- [What to do]
#1 Decide whether each statement agrees with the Honkey Kong text below, answering yes or no and quoting the words of the text that decide it: (a) the album came out on Dangerbird Records; (b) the band's first live show came one month after the album's release; (c) Zipper Down is a 2013 album.
#2 Duplicate, character for character, the part of the Honkey Kong text that opens with the words containing "Honkey Kong is" and closes with "by Brody Dalle)".

Honkey Kong is a 2011 solo album by Eagles of Death Metal front man Jesse Hughes, under the pseudonym Boots Electric on Dangerbird Records. The album was released in September 2011, with the band playing their first live show one month prior. "Oh Girl", "Complexity" and "I Love You All the Thyme" were later reworked and released on Eagles of Death Metal's 2015 album Zipper Down (with the latter renamed "I Love You All the Time").

Track listing 
 "Complexity"
 "I Love You All the Thyme"
 "Boots Electric Theme" (backing vocals by Brody Dalle)
 "Dreams Tonight"
 "No Ffun"
 "Oh....Girl!"
 "Speed Demon"
 "You'll Be Sorry"
 "Trippy Blob"
 "Swallowed By the Night"

Personnel 
 Boots Electric - vocals, guitars, bass, synths, keyboards, production, engineering, art and layout
 Money Mark - organ, piano, backing vocals, guitar, synthesizer, keyboards, key bass, circus organ, Wurlitzer piano, vocals, drums, production, engineering
 Roger Joseph Manning, Jr. - synthesizers
 Tony Hoffer - synths, programming, keyboards, production, mixing, engineering
 Liela Moss - vocals
 Brian LeBarton - magical synth, synthesizer, keyboards
 Norm Block -  drums
 Brody Dalle-Homme - vocals (on "Boots Electric Theme" )

- [Information supplied]
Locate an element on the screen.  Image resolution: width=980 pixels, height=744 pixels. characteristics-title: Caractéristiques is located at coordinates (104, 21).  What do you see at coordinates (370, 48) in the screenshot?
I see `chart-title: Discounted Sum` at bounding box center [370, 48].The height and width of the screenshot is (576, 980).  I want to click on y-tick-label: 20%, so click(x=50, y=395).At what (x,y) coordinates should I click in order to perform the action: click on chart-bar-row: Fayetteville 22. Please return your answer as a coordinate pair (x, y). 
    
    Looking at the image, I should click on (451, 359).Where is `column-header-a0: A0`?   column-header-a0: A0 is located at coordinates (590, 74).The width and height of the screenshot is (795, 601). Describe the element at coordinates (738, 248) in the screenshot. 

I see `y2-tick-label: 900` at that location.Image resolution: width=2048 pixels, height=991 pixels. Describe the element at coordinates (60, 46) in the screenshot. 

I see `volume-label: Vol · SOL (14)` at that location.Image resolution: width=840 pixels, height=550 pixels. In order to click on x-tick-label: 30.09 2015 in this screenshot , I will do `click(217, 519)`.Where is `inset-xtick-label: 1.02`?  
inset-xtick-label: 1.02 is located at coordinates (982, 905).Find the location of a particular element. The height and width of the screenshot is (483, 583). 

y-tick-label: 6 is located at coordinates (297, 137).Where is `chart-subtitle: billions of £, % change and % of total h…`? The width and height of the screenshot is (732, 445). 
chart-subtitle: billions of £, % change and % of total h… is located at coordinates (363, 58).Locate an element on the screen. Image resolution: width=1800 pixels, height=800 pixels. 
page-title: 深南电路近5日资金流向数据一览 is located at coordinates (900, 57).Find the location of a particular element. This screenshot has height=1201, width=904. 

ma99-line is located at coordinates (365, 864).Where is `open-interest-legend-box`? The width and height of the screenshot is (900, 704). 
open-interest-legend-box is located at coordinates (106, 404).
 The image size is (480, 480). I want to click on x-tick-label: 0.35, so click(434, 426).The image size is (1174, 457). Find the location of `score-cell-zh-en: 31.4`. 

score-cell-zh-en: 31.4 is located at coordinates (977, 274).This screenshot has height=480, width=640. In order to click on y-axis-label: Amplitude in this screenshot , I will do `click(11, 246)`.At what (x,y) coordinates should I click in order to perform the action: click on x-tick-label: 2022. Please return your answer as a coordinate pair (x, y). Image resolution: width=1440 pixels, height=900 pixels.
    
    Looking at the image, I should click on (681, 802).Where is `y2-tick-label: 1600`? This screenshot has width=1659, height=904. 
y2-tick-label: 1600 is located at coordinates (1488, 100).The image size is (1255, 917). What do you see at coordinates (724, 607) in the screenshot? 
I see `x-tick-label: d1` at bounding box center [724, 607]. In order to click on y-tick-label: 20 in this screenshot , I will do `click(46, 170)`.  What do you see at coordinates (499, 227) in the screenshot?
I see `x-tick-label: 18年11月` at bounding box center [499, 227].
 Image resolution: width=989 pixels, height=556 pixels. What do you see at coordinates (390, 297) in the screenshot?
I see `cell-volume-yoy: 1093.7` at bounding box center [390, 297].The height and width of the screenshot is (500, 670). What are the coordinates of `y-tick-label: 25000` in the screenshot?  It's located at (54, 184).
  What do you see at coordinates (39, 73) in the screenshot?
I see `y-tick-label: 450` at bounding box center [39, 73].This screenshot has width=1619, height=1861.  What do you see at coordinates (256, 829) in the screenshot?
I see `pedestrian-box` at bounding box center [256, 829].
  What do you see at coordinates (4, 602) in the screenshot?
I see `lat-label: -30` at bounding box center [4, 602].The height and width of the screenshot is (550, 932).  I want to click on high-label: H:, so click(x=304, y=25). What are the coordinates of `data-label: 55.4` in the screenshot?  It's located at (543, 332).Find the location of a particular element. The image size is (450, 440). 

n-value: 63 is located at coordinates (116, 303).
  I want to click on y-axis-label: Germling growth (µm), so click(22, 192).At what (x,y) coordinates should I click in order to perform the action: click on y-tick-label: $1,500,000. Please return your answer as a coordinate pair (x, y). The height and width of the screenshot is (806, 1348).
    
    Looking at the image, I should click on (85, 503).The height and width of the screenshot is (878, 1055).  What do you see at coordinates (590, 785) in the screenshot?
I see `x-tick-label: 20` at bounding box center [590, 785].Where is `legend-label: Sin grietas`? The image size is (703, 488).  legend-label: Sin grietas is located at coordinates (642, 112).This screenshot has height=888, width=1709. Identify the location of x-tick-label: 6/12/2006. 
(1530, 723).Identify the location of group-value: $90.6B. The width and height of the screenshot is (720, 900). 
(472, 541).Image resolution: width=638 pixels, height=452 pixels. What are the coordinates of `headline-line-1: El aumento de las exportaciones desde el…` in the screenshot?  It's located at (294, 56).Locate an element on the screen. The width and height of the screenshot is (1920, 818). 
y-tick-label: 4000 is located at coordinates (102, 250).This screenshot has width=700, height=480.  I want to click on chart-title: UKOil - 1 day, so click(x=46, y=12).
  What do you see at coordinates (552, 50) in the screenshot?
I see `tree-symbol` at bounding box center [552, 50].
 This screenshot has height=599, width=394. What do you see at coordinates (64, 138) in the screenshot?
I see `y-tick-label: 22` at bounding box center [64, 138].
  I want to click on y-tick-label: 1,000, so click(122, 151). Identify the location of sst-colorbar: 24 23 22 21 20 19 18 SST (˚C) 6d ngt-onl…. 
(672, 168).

- [Set of answers]
#1
(a) Yes: "under the pseudonym Boots Electric on Dangerbird Records"
(b) No: "with the band playing their first live show one month prior"
(c) No: "Eagles of Death Metal's 2015 album Zipper Down"

#2
Honkey Kong is a 2011 solo album by Eagles of Death Metal front man Jesse Hughes, under the pseudonym Boots Electric on Dangerbird Records. The album was released in September 2011, with the band playing their first live show one month prior. "Oh Girl", "Complexity" and "I Love You All the Thyme" were later reworked and released on Eagles of Death Metal's 2015 album Zipper Down (with the latter renamed "I Love You All the Time").

Track listing 
 "Complexity"
 "I Love You All the Thyme"
 "Boots Electric Theme" (backing vocals by Brody Dalle)